- Etrafınızdaki insanların, ailelerin, 'Evlenmeye karar verdik,' dediğinizde tepkileri ne oldu?
- D.C: Herkes çok mutlu oldu, aileler için herhangi bir sorun teşkil etmedi.
- Birbirinizde değiştirmek istediğiniz şeyler var mı?
- D.C: Yok!
- S.C: Dilek'te değil de, kendimde değiştirdiğim şeyler var.
- Ailelerinize baktığınızda evlilikte nelerini örnek alıyorsunuz?
- S.C: Kendi evliliğimi oluşturmak için hiçbir örnek almıyorum, kendi çift anlayışımı yaşıyorum. İkimizin de aileleri 30-35 yıldır evli ve mutlu. İlişkimizdeki tazeliği bütün ömrüm boyunca korumaya çalışacağım, eşimle her yerde dans edeceğim.
- D.C: Yıllarca aşklarını koruyup sevgiyle öpüşmelerini ve ekonomik durumlarını düzenli bir organizasyonla nasıl istikrarlı koruduklarını örnek alacağız diye düşünüyorum.
- Hangi durumlarda 'Asla onlar gibi olmayız,' diyorsunuz?
- D.C: Dünyanın bütün yemeklerini tatma yetisine sahip olmak, toplumun sadece kendi milletinden oluştuğunu varsaymamak, felsefi düşünebilme yetisinin olabildiğince gelişmiş olması, devlet, toplum değerlerinin ve görüşlerinin kişinin karakteristik özellikleriyle bir tutulmaması.
- S.C: Asla onlar gibi olmayacağız, çünkü 2010'un çiftiyiz.
Ve 2010'ların bebeklerini dünyaya getireceğiz.
- Aşk sürüyor mu aynı şiddetiyle?
- D.C: Çok daha güçlü. Aşk bizim için bilinmez bir güçle hayatı yapılandırmak...
- S.C: Her gün Dilek'le yaşadığım aşk daha güçlü ve onda keşfedeceğim daha çok güzel şeyler var.

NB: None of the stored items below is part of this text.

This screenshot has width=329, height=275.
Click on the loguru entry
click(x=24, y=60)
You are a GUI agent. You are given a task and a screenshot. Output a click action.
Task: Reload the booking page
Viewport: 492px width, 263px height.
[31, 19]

- Fransız ve Türk geleneklerinden hangileri birbiriyle çok çelişiyor?
- D.C: Evlenmek Fransa'da çok da önemli değil, aile olmak için. Evlenmeden bebeğiniz oluyor, mutlu bir yuva kuruyorsunuz. O yüzden bizim evliliğimizi anlamlandırmak başlı başına bir şey hayatta.
- S.C: Mesela benim ağabeyim evli değil kız arkadaşıyla.
Bir çocukları var, kendi evlerini birlikte satın aldılar. İşte küçük bir fark, evlenmeden çocuk sahibi olan çok insan var.